O tema ganha força em meio a críticas recorrentes da sociedade e da classe política conservadora ao ativismo judicial, decisões unilaterais e percepções de parcialidade em julgamentos de alto impacto político.

NECESSIDADE DE TRANSPARÊNCIA E LIMITES

Defensores de um Código de Ética argumentam que o STF, como poder máximo do Judiciário, deve dar exemplo de integridade, imparcialidade e respeito aos princípios republicanos. Regras mais claras poderiam incluir restrições a manifestações públicas, conflitos de interesse, relações com outros poderes e uso de redes sociais por ministros.

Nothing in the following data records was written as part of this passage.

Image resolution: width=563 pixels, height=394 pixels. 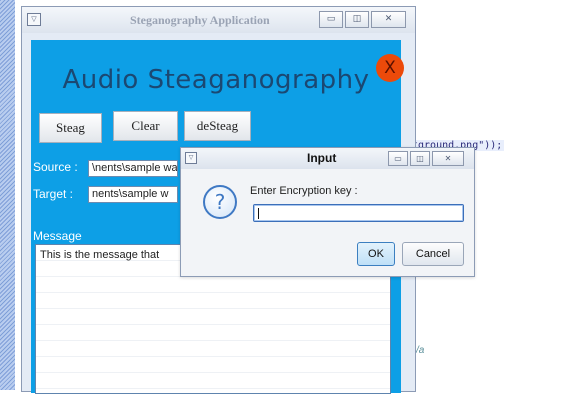 I want to click on dialog-maximize-icon: ◫, so click(x=420, y=158).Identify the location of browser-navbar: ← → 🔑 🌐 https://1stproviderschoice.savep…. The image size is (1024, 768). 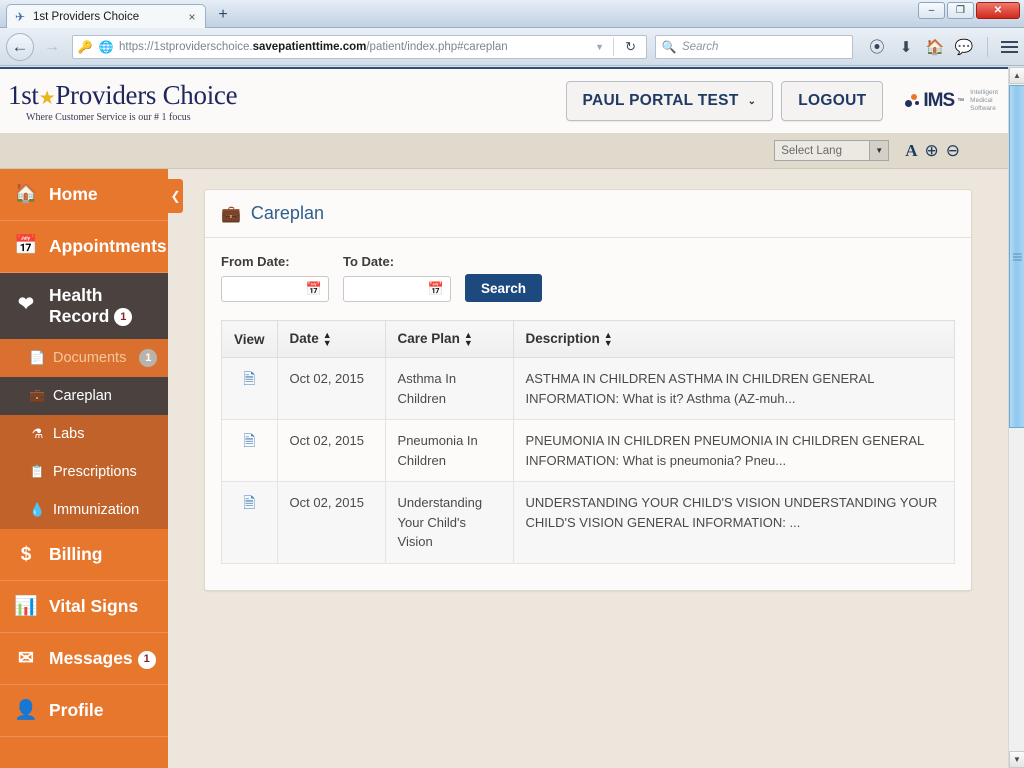
(512, 47).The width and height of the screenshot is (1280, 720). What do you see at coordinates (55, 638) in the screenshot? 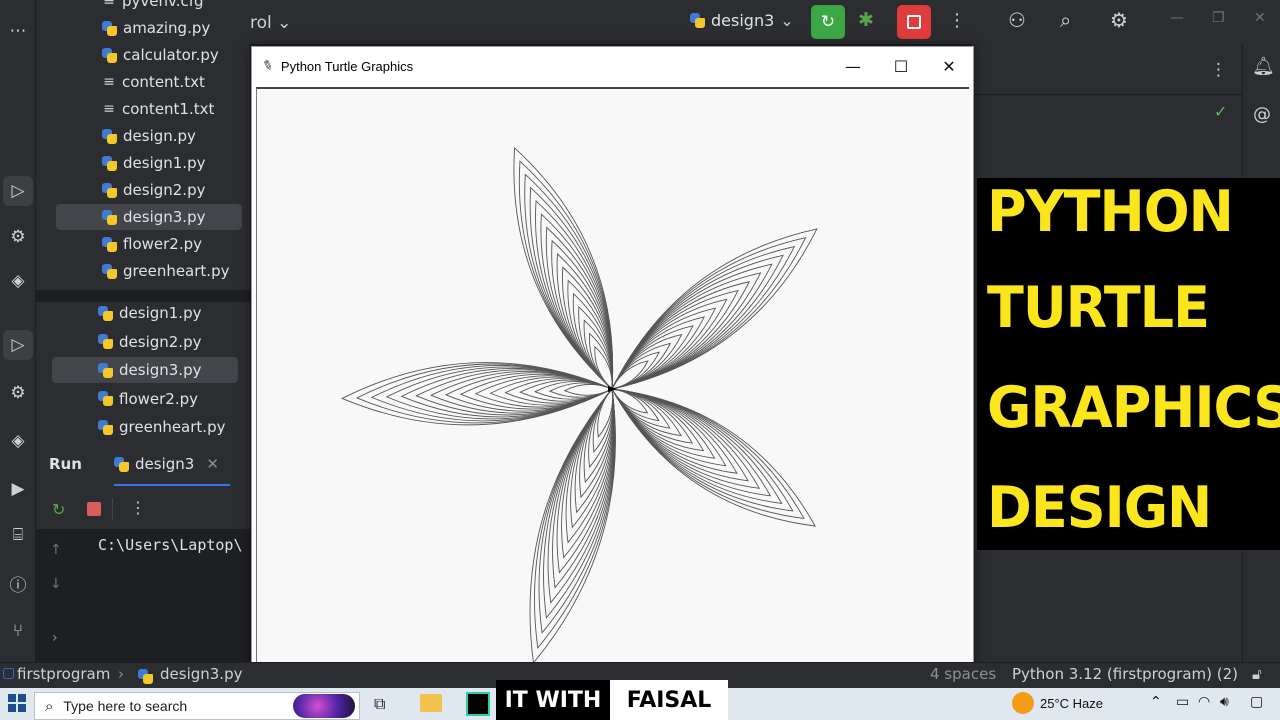
I see `expand-icon: ›` at bounding box center [55, 638].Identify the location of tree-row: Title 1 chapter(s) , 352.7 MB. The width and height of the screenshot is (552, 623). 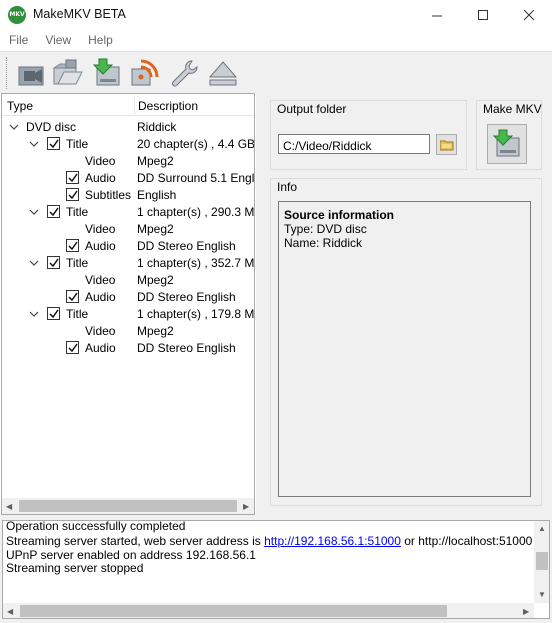
(128, 262).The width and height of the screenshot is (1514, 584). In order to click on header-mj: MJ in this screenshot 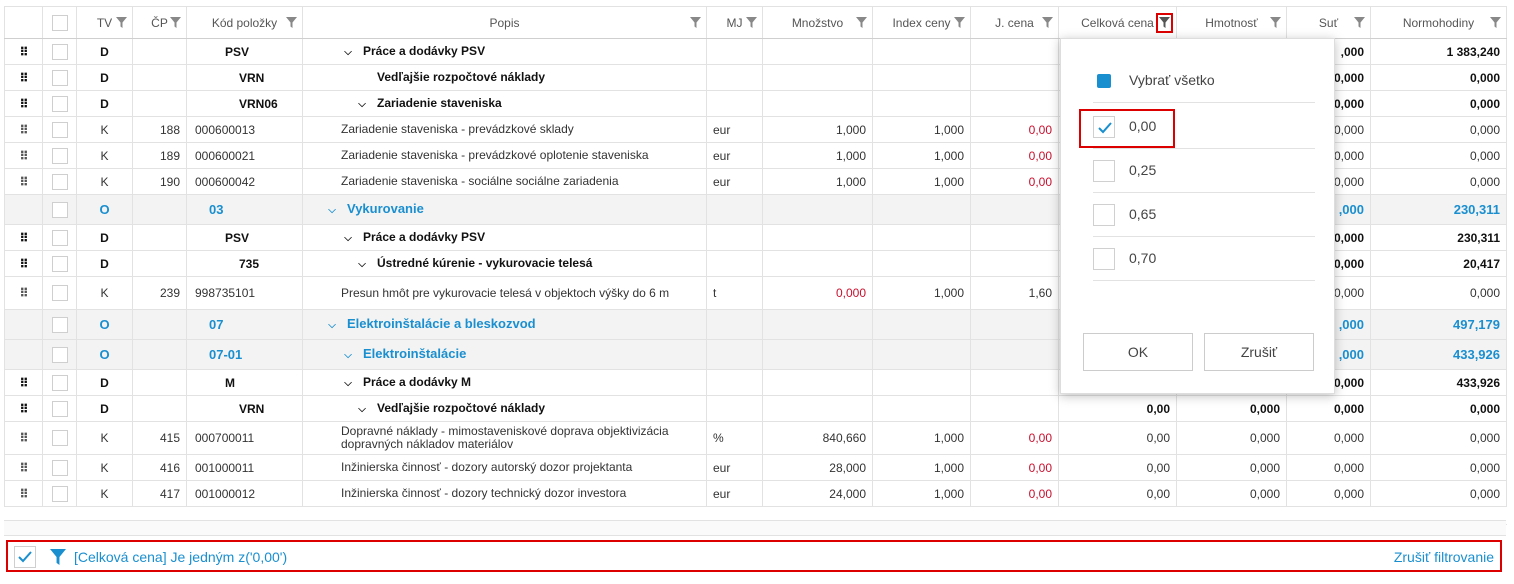, I will do `click(734, 22)`.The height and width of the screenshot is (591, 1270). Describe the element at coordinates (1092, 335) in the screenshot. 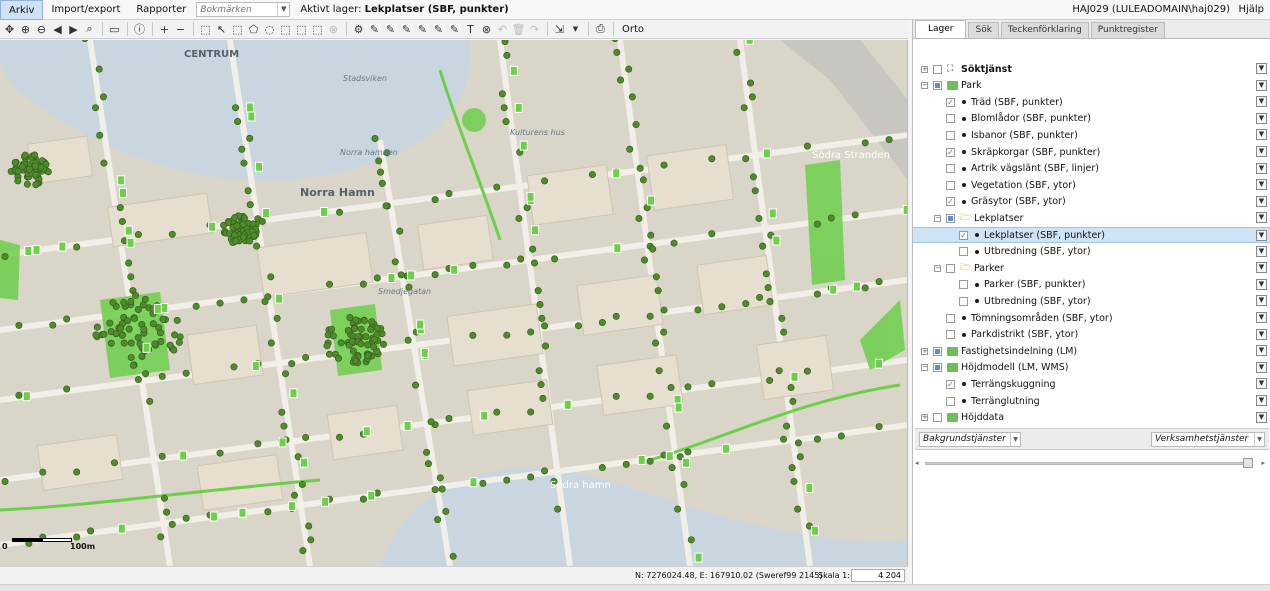

I see `layer-row: Parkdistrikt (SBF, ytor) ▼` at that location.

A ausência de mecanismos efetivos de autorregulação alimenta a percepção de que o tribunal opera acima de controles, contrariando o ideal de separação de poderes e accountability.

CRÍTICAS DA DIREITA CONSERVADORA

Para conservadores, a resistência a um Código de Ética reforça a narrativa de que parte do STF age como ator político, e não como guardião da Constituição. Casos de decisões polêmicas, prisões preventivas prolongadas e interpretações criativas da lei alimentam cobranças por maior equilíbrio e respeito à vontade popular expressa nas urnas.

A aprovação de um código rigoroso seria passo importante para restaurar credibilidade do Judiciário e fortalecer a democracia, com freios e contrapesos reais.

DEBATE INTERNO E PRESSÃO EXTERNA

O tema deve avançar nos próximos meses, com pressão de parlamentares e opinião pública por maior accountability. Enquanto o STF discute internamente, a sociedade cobra transparência e moderação, especialmente após anos de judicialização excessiva da política.